(DATASET begins)

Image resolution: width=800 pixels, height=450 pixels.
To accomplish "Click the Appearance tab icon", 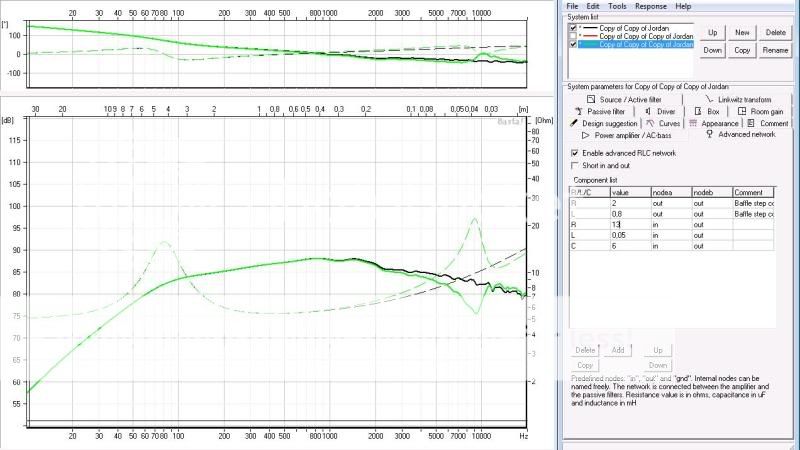I will coord(694,123).
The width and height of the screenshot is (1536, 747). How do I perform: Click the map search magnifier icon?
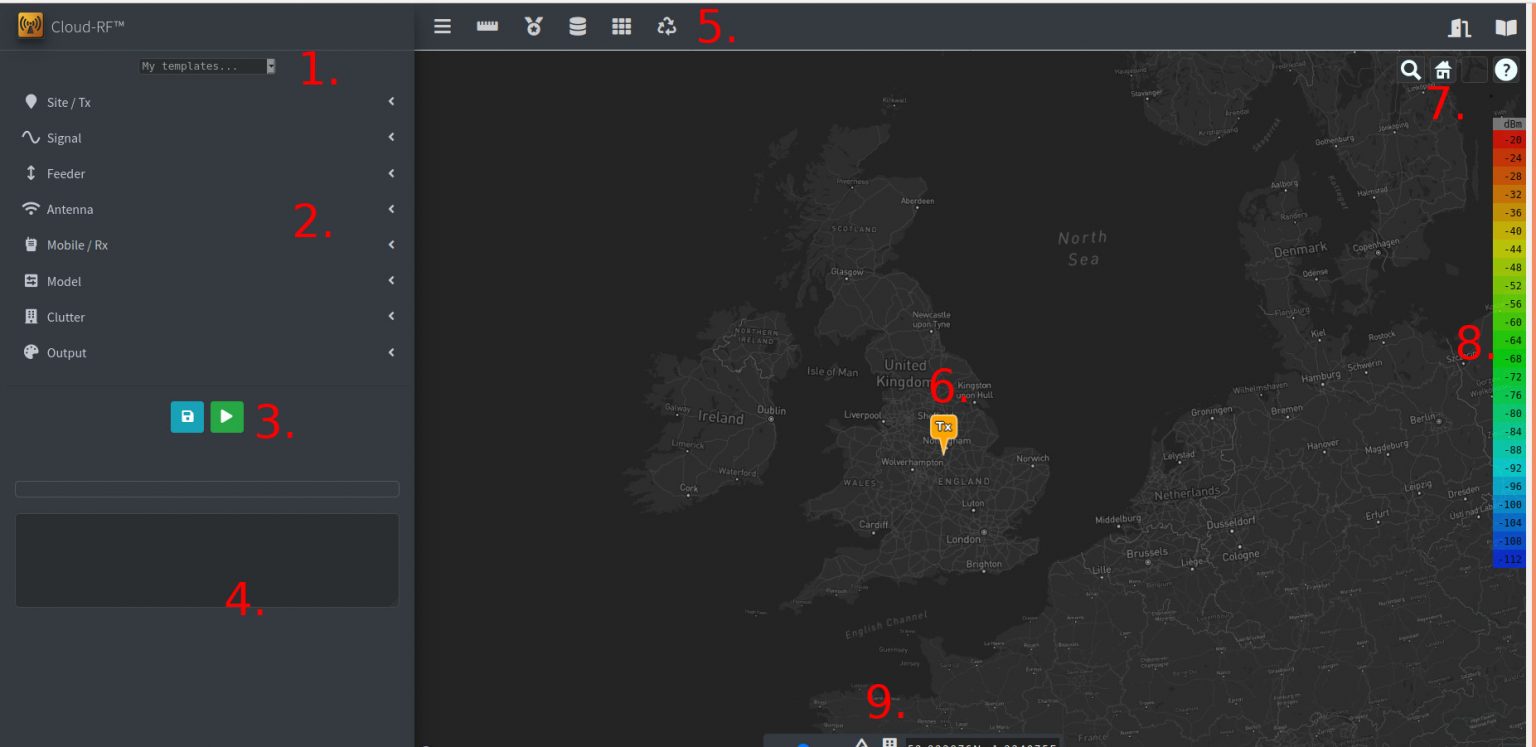point(1410,70)
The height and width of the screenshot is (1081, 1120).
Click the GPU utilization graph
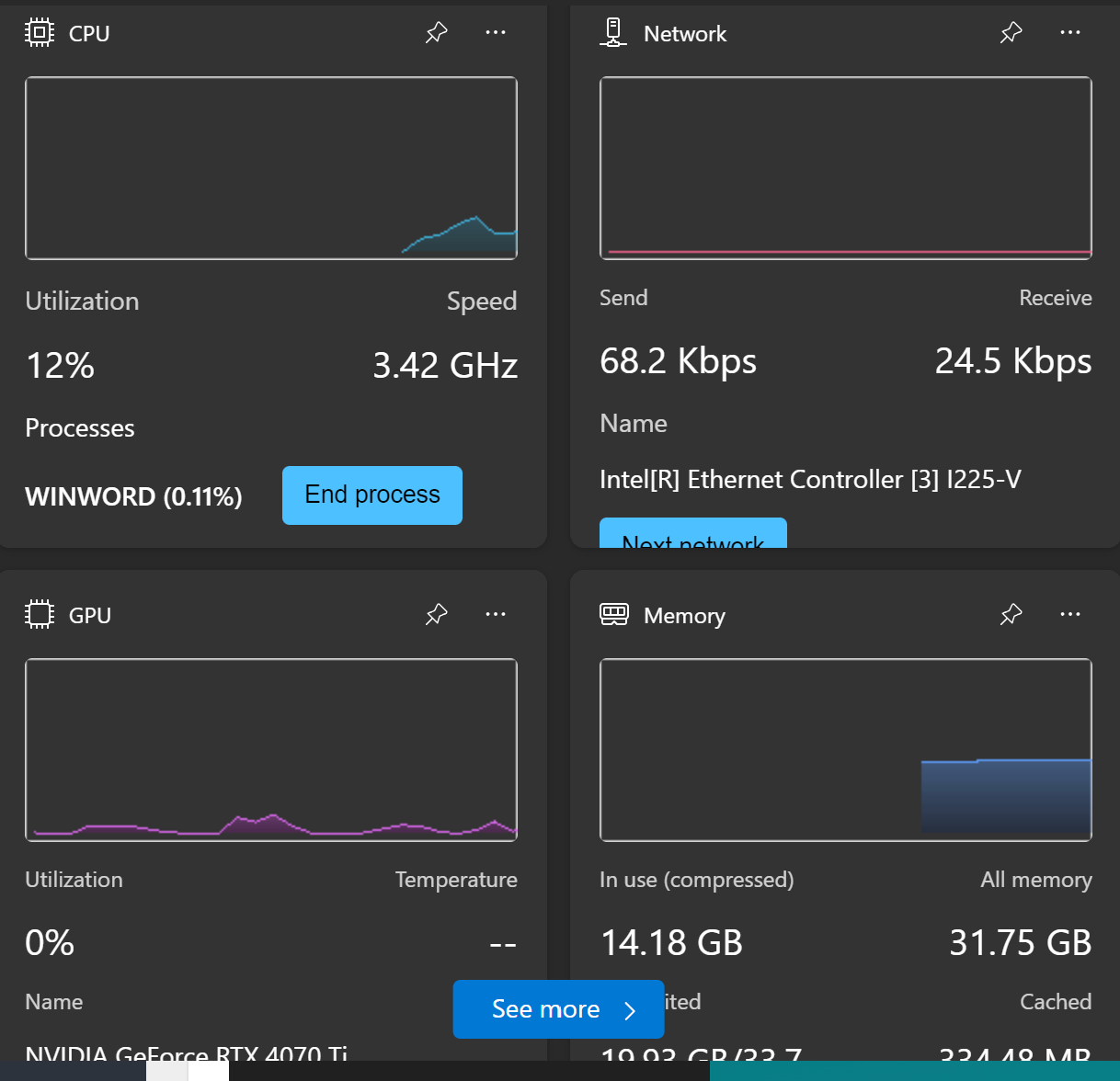coord(271,749)
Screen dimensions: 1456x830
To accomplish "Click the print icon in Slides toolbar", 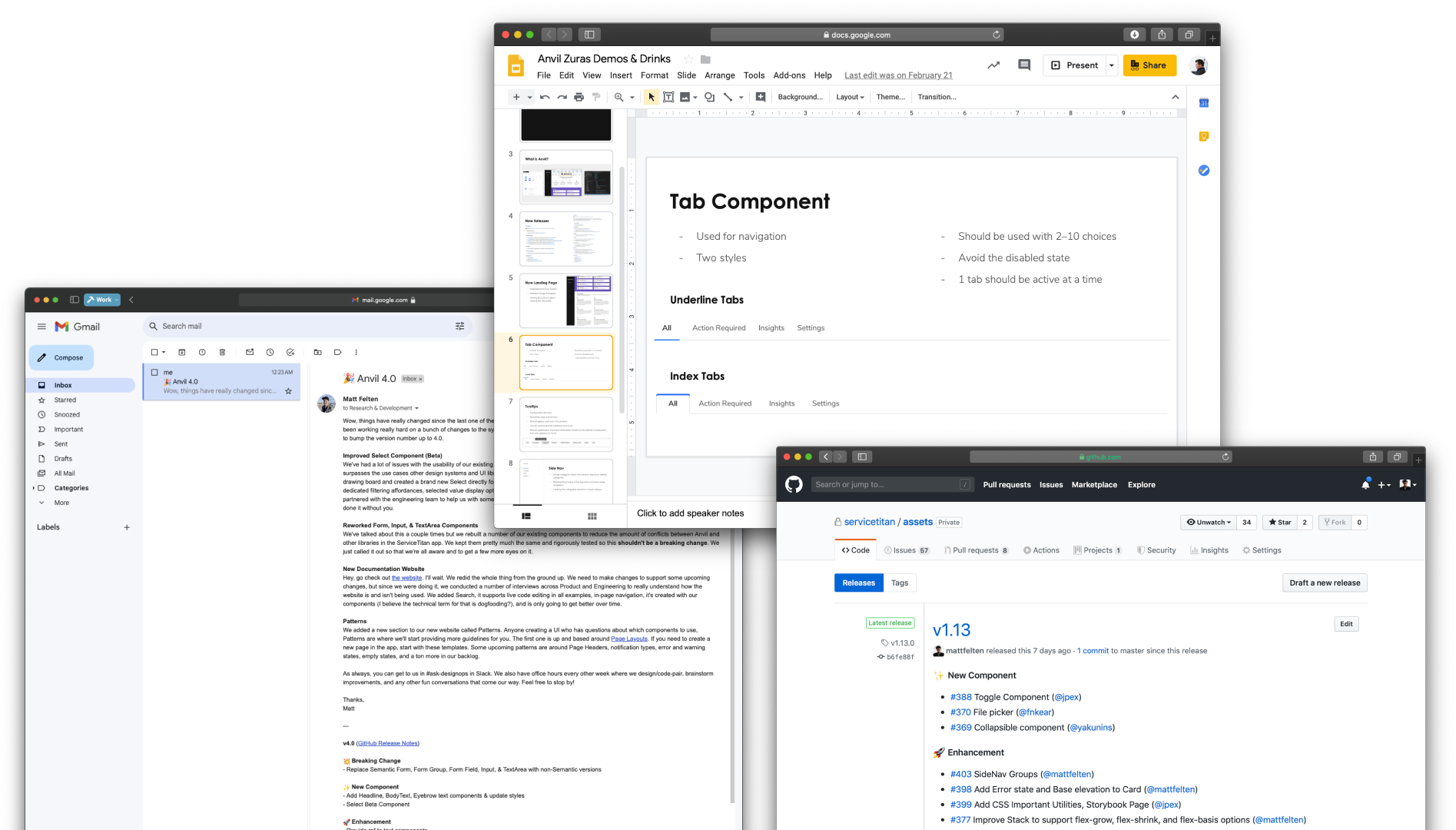I will pyautogui.click(x=579, y=97).
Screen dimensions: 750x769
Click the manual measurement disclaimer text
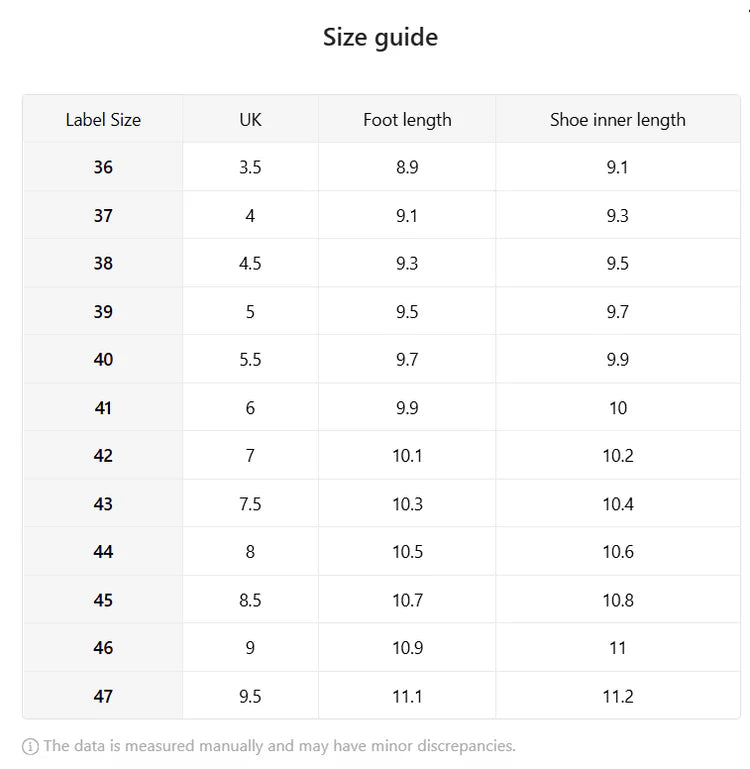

(DATASET ends)

WORK ORDER:
Copy out every line in the entries above that holds "dimensions".

RESPONSE BELOW:
Screen dimensions: 1456x830
Screen dimensions: 750x769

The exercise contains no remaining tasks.